E come con l’industria dei combustibili fossili, le comunità a basso reddito e di colore tendono a sostenere il peso maggiore degli impatti negativi, come i danni alla salute dovuti all’uso e alla produzione di pesticidi. Inoltre, gli effetti del clima come le alte temperature possono esacerbare i rischi per la salute derivanti dall’esposizione ai pesticidi. Ciò è particolarmente preoccupante per i lavoratori agricoli, che tendono ad essere immigrati o appartenenti a minoranze, e che trattano direttamente i prodotti chimici e spesso lavorano a temperature roventi. 

“Gli effetti combinati del cambiamento climatico e dell’uso di pesticidi ricadono principalmente sulle spalle delle persone di colore: un’ingiustizia climatica e razziale”, afferma il rapporto. 

Sharma ha detto a DeSmog che è necessario più lavoro per aumentare la consapevolezza dei legami inestricabili tra pesticidi e combustibili fossili e per costruire un potere di base per contrastare l’enorme influenza dell’industria agrochimica da 200 miliardi di dollari. Come DeSmog ha precedentemente riportato, l’industria svolge un ruolo sostanziale nel lavorare per bloccare la transizione verso modelli di agricoltura più sostenibili , con pesanti pressioni che minacciano gli sforzi politici per ridurre l’uso di pesticidi.

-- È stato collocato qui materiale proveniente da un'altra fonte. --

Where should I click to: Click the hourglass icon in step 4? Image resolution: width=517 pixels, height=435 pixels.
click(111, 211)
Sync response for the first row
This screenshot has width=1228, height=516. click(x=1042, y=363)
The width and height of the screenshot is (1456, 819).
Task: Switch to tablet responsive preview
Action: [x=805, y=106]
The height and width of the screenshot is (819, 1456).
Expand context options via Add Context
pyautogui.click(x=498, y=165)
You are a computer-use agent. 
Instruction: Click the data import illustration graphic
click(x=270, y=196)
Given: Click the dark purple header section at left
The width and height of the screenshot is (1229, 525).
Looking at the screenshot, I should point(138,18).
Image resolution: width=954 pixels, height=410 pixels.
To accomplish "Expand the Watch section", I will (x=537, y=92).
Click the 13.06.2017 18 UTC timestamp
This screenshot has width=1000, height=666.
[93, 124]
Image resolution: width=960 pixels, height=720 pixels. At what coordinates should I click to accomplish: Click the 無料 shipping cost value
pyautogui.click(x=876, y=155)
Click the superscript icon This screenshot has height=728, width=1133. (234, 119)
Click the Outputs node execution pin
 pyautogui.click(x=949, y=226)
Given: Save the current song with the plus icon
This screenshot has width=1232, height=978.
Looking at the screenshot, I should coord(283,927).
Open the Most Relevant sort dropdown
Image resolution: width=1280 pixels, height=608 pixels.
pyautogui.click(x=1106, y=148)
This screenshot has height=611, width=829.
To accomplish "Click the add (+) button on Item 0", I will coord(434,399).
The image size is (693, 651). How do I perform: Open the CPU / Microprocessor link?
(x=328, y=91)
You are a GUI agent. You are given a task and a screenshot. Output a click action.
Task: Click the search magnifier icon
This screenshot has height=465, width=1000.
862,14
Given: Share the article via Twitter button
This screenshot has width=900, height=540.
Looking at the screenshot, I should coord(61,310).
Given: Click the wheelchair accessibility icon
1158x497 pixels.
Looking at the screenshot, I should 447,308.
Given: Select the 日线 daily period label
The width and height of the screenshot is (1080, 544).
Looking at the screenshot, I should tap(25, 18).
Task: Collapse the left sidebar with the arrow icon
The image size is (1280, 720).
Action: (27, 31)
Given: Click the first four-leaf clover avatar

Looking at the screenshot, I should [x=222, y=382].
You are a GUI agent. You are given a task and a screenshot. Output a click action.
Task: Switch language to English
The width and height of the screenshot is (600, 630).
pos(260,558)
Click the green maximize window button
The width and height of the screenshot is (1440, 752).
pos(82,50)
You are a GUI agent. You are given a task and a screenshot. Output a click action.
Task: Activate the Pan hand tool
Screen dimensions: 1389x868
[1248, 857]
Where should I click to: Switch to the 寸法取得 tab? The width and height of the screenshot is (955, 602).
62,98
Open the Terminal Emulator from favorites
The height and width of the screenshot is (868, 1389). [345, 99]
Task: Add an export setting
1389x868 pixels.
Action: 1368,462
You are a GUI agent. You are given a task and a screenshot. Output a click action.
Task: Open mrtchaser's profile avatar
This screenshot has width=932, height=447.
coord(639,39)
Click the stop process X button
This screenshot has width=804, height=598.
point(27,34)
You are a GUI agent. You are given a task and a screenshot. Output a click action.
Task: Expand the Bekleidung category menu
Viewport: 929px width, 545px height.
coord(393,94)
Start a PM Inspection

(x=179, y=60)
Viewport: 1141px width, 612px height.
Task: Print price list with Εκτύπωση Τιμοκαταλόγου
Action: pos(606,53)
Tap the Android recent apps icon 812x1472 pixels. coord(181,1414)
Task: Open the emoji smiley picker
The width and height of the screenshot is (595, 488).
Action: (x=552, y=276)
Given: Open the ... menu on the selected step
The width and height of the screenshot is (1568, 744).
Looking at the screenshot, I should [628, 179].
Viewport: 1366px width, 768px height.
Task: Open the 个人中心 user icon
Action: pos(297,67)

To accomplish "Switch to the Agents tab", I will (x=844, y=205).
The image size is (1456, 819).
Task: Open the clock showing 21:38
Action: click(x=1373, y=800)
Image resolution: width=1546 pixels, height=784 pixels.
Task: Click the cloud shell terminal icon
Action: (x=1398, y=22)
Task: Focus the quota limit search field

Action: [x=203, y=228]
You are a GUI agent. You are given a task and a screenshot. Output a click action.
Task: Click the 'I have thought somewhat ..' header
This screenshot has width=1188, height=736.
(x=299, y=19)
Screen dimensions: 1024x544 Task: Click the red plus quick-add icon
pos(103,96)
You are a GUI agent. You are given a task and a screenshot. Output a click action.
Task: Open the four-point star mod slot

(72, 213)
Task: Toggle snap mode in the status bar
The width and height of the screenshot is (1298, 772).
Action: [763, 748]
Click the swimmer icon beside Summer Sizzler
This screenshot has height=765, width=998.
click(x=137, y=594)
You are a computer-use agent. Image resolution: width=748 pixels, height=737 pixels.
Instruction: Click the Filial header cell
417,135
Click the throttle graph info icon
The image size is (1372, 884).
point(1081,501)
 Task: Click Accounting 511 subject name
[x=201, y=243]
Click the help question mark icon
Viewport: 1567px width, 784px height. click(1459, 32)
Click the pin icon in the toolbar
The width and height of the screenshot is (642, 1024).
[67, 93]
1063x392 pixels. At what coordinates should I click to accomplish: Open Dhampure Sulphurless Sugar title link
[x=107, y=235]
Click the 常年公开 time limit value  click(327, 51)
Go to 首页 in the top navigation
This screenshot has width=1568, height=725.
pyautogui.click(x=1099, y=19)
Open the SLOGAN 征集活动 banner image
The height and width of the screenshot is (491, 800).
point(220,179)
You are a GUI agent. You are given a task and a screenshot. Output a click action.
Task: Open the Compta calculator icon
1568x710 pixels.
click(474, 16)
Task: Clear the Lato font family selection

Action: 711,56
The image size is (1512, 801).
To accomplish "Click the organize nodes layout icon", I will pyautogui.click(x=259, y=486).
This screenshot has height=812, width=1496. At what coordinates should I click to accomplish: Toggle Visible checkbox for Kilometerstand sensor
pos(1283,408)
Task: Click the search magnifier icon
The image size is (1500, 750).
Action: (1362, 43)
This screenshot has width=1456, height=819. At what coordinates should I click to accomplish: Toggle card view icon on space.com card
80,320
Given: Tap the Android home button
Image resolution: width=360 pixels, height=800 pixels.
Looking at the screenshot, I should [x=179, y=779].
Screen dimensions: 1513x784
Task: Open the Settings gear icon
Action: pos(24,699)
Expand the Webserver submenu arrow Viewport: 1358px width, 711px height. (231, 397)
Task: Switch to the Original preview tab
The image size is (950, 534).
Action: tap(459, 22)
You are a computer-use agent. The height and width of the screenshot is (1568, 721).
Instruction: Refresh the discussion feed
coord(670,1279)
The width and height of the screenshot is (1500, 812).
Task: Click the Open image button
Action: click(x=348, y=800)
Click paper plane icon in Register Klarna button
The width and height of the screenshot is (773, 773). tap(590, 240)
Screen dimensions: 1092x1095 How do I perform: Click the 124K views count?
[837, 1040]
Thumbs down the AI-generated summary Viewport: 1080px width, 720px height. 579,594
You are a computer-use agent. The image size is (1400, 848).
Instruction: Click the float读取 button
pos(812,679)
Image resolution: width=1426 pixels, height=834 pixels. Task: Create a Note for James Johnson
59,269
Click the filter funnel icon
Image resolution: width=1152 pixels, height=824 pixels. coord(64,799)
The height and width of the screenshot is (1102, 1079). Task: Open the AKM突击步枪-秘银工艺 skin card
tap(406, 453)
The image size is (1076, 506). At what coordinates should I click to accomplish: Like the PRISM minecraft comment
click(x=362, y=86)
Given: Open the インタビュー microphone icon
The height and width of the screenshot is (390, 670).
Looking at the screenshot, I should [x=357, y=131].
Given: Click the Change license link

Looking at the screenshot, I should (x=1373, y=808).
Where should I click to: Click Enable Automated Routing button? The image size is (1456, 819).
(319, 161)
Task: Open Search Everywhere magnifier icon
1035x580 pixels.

“L’unico modo per combattere l’influenza politica dell’industria, data la quantità di risorse a disposizione di queste aziende, è attraverso movimenti collettivi che centrino le persone più colpite dagli effetti sulla salute dell’agricoltura industriale e del cambiamento climatico”, ha affermato Sharma. “Questi movimenti più ampi che riuniscono i sostenitori di tutto il sistema alimentare dimostrano il sostegno schiacciante del pubblico per sistemi agricoli più sostenibili ed equi ai responsabili politici, mentre lavorano anche per spostare i sistemi di potere nel sistema alimentare, che è in definitiva ciò che è necessario se vogliamo fare qualsiasi vero progresso”.

Autrice: Dana Drugmand, giornalista freelance specializzata in cambiamenti climatici, energia pulita e attivismo cittadino. Ha conseguito un master in diritto e politica ambientale con un certificato in diritto del clima presso la Vermont Law School.